Les sanctions de la réticence dolosive

Ce sont les mêmes que pour le dol de manière générale.

La réticence dolosive entraîne donc deux sanctions distinctes.

D’abord, la réticence dolosive est sanctionnée par la nullité du contrat. Plus précisément, en tant que vice du consentement, elle est une cause de nullité relative du contrat (article 1131 du Code civil). Par conséquent, seule la victime de la réticence dolosive peut agir en nullité et demander l’annulation du contrat.

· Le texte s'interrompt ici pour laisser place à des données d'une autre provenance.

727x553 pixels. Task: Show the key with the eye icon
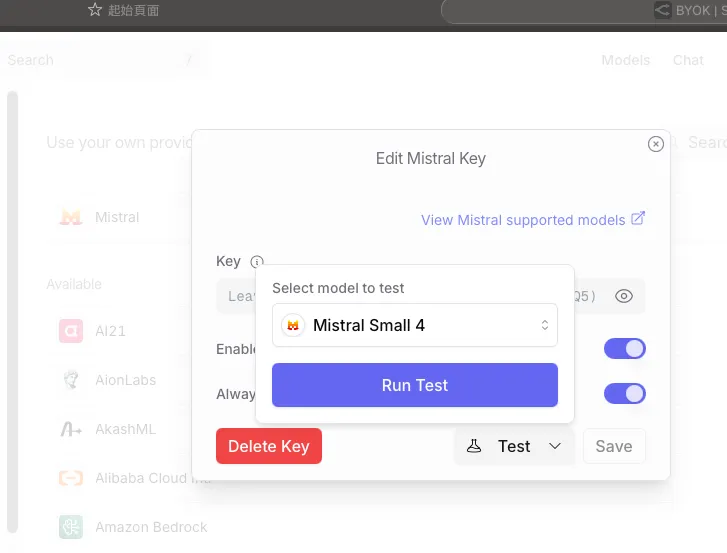pos(624,296)
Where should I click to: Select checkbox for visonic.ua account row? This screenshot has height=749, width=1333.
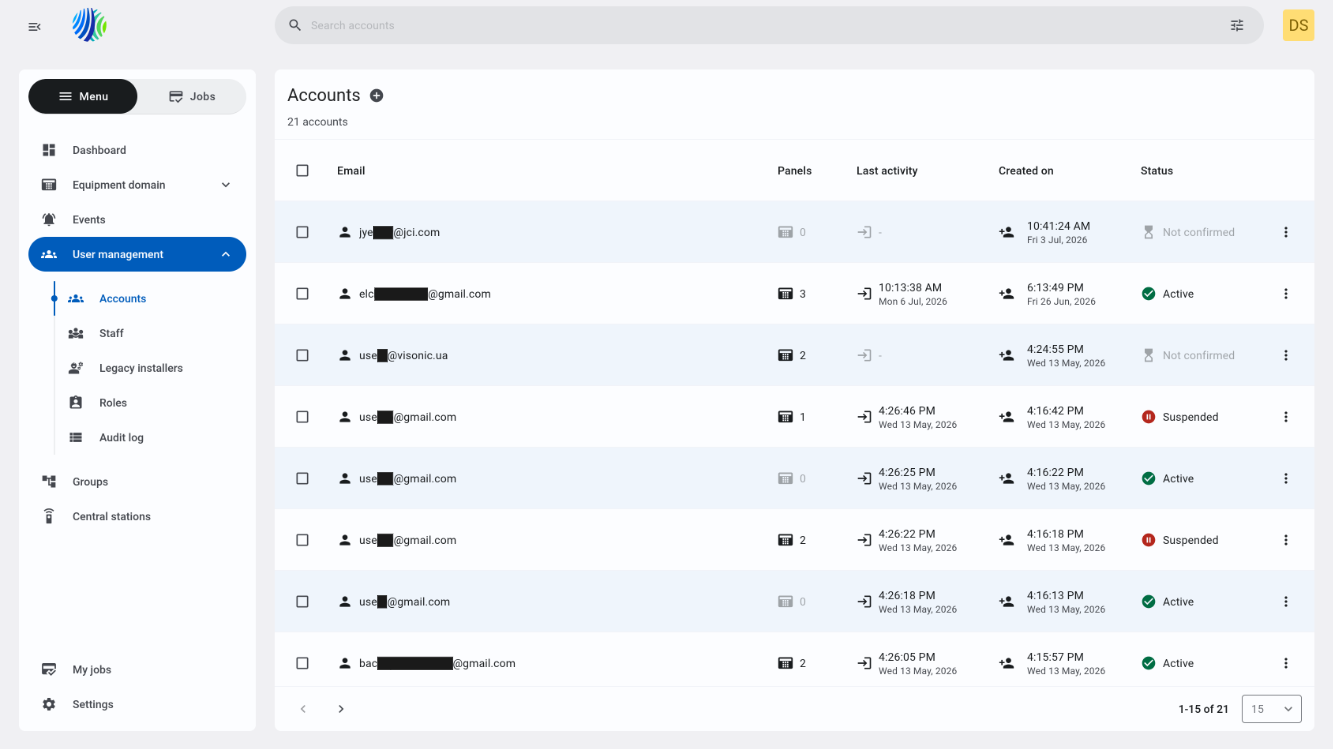click(302, 355)
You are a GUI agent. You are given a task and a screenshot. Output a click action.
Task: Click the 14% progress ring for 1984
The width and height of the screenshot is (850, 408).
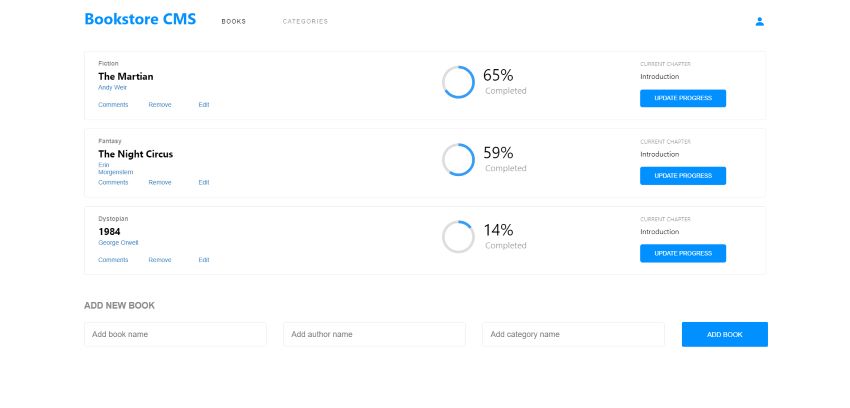(458, 237)
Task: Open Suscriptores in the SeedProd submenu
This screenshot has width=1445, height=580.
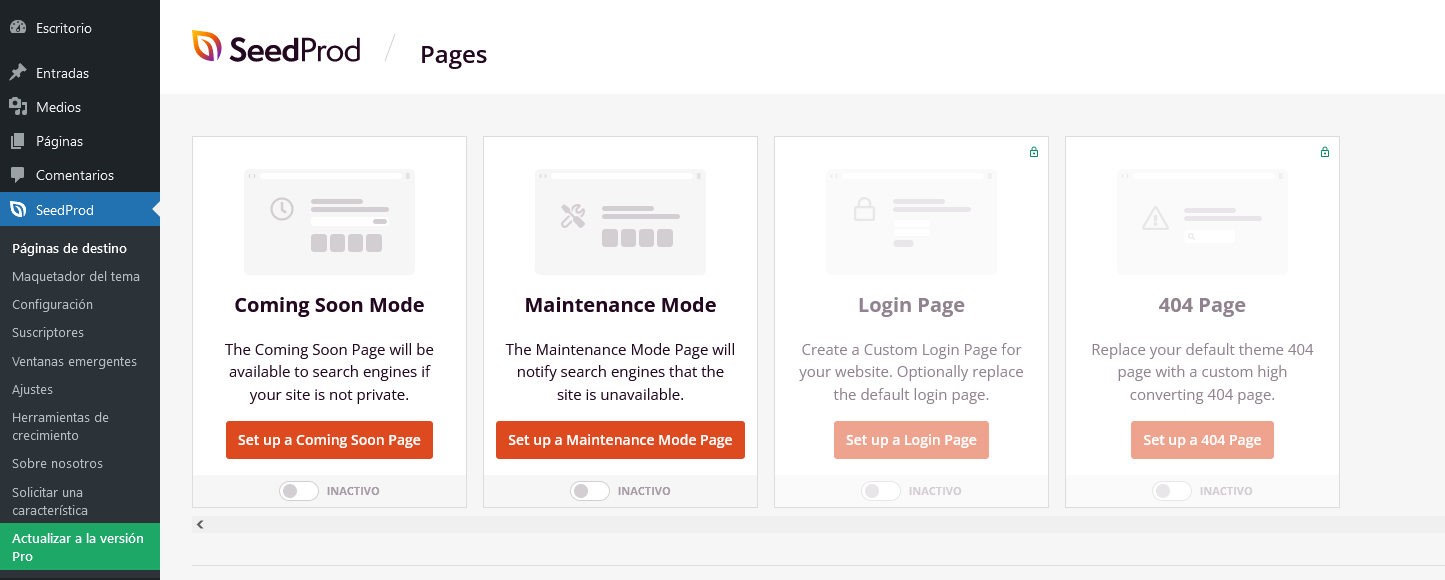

En outre, la réticence dolosive constitue une faute civile. La victime peut donc agir en responsabilité contre l’auteur du dol par réticence. Il s’agit d’une responsabilité délictuelle car le dol par réticence a été commis avant la formation du contrat. Concrètement, la victime pourra obtenir, sur le fondement de l’article 1240 du Code civil, des dommages et intérêts afin de réparer son préjudice causé par la réticence dolosive.

A noter que la victime peut tout à fait demander la nullité du contrat et des dommages et intérêts (les deux actions ne sont pas exclusives l’une de l’autre).

Elle peut aussi, si elle ne veut pas obtenir la nullité du contrat, simplement obtenir des dommages et intérêts.